Chicago Way. Michael Harvey


Sopa digna de cualquier menú del día. Para matar la gazuza, vamos


Los ingredientes y los poquitos


Ahora mismo no caigo en que película de Almodóvar, Chus Lampreave iniciaba una quejumbrosa letanía que enumeraba los poquitos para una buena sopa de pescado: su poquito de calamar, su poquito de rape, su poquito de azafrán, su poquito de... pero me ha venido a la memoria tras sentenciar Chicago Way de Michael Harvey, novela que, como el caldo de la Lampreave, calcula al milímetro los ingredientes y los poquitos para conseguir el punto exacto.

Un detective macerado respondón, graciosete, listillo y a la deriva; un buen puñado tías wenorras e inquietantes; un pellizco de infancias psicosexuales; una miaja de feminismo, y un buen chorro de asco vital y podredumbre política.

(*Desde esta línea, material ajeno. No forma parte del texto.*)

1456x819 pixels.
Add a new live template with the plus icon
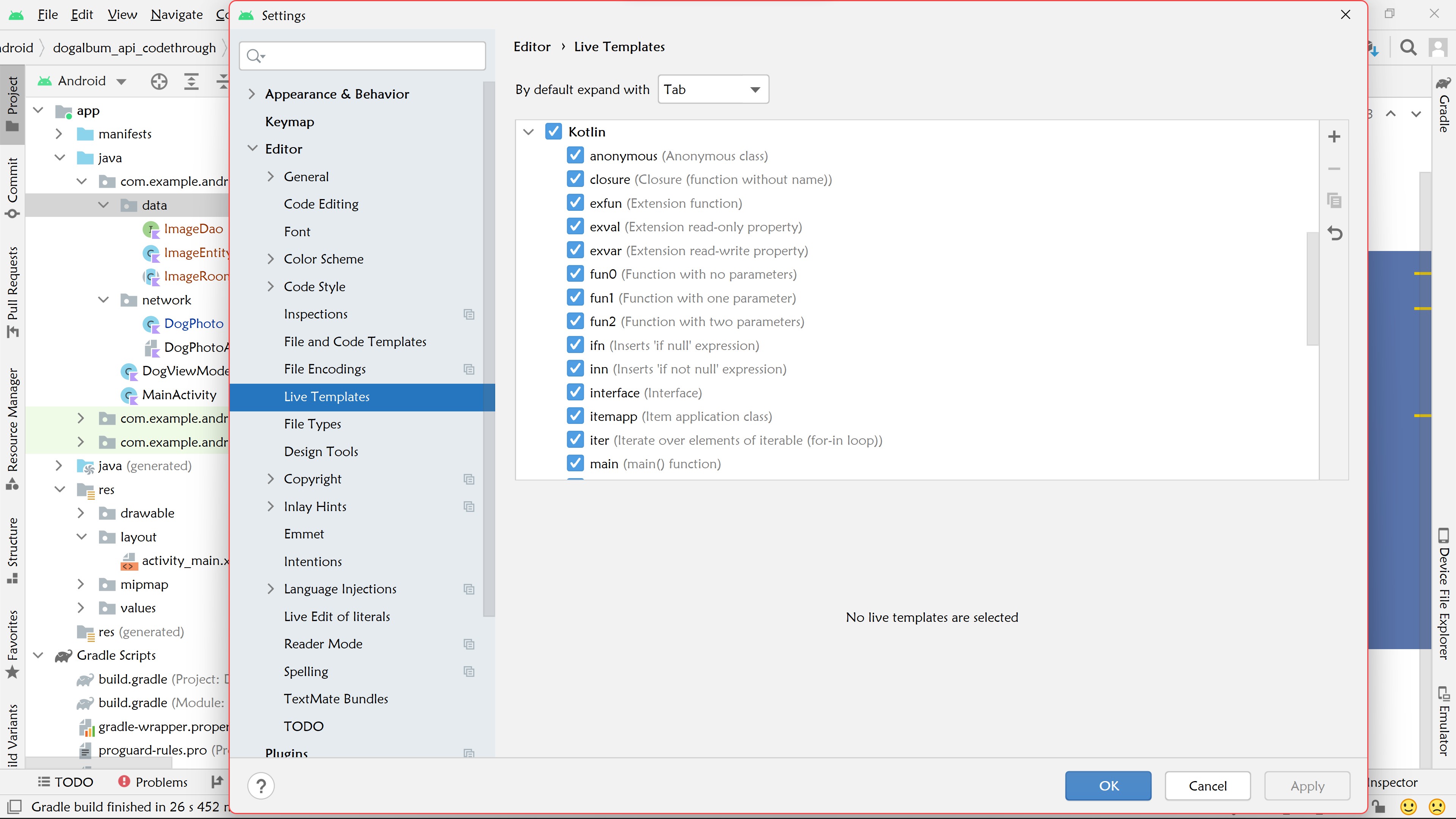point(1335,136)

Administrados los ingredientes con mesura profesional, es cierto que no se conseguirá un excelso suquet, pero tampoco un caldo de hospicio, y sí una razonable, olvidable (una vez digerida) y alimenticia (que no nutritiva) sopa digna de cualquier menú del día. Para matar la gazuza, vamos.



Ustedes verán el hambre que tienen, o lo que les gusta la sopa de pescado.